El amor al prójimo es, en efecto, un dogma tanto del judaísmo (Proverbios 17:17) como del cristianismo (Marcos 12:33) y del islam —“El mejor de los hombres es el que ama a todos… sin excepción”, afirma Mahoma—. No sólo es esencial para las religiones abrahámicas, sino también para las tradiciones filosóficas y religiosas que sustentan las grandes civilizaciones. En 2005, académicos de las unisversidades de Pennsylvania y de Michigan examinaron las más importantes tradiciones filosóficas y religiosas de China, confucianismo y taoísmo, del sur de Asia, budismo e hinduismo, y de Occidente, filosofía clásica ateniense, judaísmo, cristianismo e islam (Katherine Dahlsgaard, Martin Seligman y Christopher Peterson; Shared Virtue: The Convergence of Valued Human Strengths Across Culture and History; Review of General Psychology). Los investigadores concluyeron que seis virtudes se repiten en los escritos de tales tradiciones: “Existe una convergencia que trasciende el tiempo, el lugar y la tradición intelectual en torno a ciertas virtudes fundamentales. A medida que una tradición se mezclaba con otra, a medida que un catálogo se infundía y luego daba paso al siguiente, las virtudes centrales particulares volvían a aparecer con una especie de tenacidad agradable… Dejando de lado las distinciones entre virtudes y valores, estos rasgos generales concuerdan con los esfuerzos relacionados dentro de la filosofía y la psicología para identificar valores ‘universales’.” Más todavía: “también aparecen en las listas contemporáneas de rasgos que predisponen a las personas a una buena vida, sea como sea que se denominen —salud mental positiva, bienestar psicológico, virtudes psicosociales, autorrealización, madurez psicosocial o felicidad auténtica—… También aparecen entre los rasgos que se consideran más deseables en una pareja romántica o en una amistad, y con las virtudes celebradas en siglos recientes por los filósofos occidentales”. Las seis virtudes son: coraje, justicia, humanismo, templanza, sabiduría y trascendencia. En la virtud “humanismo” engloban “amor y bondad, y las fortalezas interpersonales que implican atender y hacer amistad con los demás”.

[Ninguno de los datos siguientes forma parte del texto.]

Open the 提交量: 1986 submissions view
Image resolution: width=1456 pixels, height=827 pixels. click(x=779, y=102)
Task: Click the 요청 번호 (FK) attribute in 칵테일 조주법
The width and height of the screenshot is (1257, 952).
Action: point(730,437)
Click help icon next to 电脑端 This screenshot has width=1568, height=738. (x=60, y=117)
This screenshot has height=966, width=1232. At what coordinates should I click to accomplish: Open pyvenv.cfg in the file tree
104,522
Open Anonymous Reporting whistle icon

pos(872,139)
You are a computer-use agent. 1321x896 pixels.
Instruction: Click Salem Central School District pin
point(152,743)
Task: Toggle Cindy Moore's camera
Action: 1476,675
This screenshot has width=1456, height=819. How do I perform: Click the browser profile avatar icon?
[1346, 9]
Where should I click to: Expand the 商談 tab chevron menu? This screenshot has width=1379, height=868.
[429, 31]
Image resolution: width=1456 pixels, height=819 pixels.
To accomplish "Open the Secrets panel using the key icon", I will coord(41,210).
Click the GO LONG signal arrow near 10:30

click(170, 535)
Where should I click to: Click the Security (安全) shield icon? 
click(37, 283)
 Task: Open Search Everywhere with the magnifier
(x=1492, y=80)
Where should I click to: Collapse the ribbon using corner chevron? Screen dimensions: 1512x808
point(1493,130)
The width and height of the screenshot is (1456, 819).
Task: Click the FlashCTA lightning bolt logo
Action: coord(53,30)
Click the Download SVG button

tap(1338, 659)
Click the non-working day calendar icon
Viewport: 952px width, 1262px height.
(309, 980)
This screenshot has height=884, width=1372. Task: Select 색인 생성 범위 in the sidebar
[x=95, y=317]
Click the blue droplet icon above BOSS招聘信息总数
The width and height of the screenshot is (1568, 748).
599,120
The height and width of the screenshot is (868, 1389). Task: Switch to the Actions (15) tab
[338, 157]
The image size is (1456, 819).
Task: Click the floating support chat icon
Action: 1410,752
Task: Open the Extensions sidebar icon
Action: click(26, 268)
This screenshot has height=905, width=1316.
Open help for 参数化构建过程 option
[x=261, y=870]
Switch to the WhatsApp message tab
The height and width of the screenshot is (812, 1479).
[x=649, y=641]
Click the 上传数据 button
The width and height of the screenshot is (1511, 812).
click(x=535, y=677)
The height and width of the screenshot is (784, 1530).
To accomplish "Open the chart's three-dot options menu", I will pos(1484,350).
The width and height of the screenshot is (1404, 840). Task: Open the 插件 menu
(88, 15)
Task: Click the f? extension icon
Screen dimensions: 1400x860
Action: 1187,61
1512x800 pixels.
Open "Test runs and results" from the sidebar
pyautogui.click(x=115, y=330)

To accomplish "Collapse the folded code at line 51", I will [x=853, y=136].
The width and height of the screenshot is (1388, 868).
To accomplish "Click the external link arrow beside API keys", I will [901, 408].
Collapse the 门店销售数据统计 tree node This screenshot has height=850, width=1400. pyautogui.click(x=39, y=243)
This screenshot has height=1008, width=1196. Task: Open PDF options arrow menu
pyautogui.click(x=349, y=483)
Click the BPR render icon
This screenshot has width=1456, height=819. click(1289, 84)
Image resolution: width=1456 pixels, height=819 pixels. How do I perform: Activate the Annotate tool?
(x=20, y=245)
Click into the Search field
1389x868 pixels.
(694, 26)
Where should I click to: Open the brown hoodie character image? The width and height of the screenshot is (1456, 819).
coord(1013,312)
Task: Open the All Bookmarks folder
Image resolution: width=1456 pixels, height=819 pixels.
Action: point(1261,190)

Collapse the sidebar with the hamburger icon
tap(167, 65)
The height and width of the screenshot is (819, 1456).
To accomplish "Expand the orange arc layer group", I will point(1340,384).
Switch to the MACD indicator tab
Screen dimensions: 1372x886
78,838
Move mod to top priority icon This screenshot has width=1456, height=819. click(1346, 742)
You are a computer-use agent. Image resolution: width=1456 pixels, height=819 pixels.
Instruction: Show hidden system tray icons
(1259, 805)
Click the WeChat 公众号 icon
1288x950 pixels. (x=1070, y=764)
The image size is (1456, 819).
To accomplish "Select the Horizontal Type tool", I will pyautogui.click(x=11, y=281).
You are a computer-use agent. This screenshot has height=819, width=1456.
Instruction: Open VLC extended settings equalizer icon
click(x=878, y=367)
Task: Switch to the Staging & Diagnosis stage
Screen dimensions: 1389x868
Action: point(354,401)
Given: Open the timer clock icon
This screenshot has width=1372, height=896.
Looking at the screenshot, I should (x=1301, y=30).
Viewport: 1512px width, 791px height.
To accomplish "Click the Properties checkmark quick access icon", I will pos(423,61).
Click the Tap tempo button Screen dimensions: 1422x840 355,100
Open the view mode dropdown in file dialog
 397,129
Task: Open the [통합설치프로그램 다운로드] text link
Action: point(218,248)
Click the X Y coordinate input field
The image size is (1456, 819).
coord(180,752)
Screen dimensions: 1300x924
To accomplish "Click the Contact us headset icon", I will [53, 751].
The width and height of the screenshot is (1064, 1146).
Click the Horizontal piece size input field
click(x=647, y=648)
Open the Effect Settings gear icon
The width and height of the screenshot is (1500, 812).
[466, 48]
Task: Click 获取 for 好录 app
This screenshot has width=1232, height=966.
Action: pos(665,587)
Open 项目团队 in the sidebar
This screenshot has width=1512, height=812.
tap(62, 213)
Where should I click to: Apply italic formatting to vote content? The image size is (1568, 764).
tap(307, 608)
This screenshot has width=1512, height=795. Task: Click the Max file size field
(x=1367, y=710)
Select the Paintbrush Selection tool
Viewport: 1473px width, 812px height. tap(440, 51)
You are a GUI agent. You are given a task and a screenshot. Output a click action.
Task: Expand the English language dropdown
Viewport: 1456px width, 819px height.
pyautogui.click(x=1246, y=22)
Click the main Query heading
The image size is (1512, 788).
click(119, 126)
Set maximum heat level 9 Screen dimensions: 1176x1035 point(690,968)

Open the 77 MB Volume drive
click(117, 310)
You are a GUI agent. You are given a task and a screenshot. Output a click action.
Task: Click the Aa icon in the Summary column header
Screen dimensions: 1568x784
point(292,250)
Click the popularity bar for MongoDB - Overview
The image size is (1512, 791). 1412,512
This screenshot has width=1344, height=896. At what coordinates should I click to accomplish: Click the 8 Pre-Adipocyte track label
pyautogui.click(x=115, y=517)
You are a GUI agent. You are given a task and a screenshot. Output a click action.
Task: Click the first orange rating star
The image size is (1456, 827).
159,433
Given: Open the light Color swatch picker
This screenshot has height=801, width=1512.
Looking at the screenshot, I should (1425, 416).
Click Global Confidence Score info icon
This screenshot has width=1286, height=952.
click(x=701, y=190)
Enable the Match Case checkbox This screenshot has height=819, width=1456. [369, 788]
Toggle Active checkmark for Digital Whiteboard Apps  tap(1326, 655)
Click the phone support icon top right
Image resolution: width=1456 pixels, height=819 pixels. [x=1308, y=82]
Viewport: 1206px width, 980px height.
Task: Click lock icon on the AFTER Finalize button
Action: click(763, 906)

Dos días después AMLO se refirió al tema. “El amor al prójimo es un principio que se busca aplicar desde antes del cristianismo, les podría decir que es como el acta de nacimiento del humanismo.” Enseguida recomendó el libro que estaba parafraseando, Amor líquido, del sociólogo polaco Zigmunt Bauman.
El amor al prójimo nos acerca, nos hace próximos: prójimo viene del latín proximus, ‘más cercano’. Incluso para odiarse se requiere proximidad. Sin los demás no hay individuo viable, por eso el amor al prójimo es el valor fundacional de la humanidad. “Todas las otras rutinas de la cohabitación humana, así como sus reglas preestablecidas o descubiertas retrospectivamente —sostiene Bauman—, son tan sólo una lista (nunca completa) de notas al pie de ese precepto”.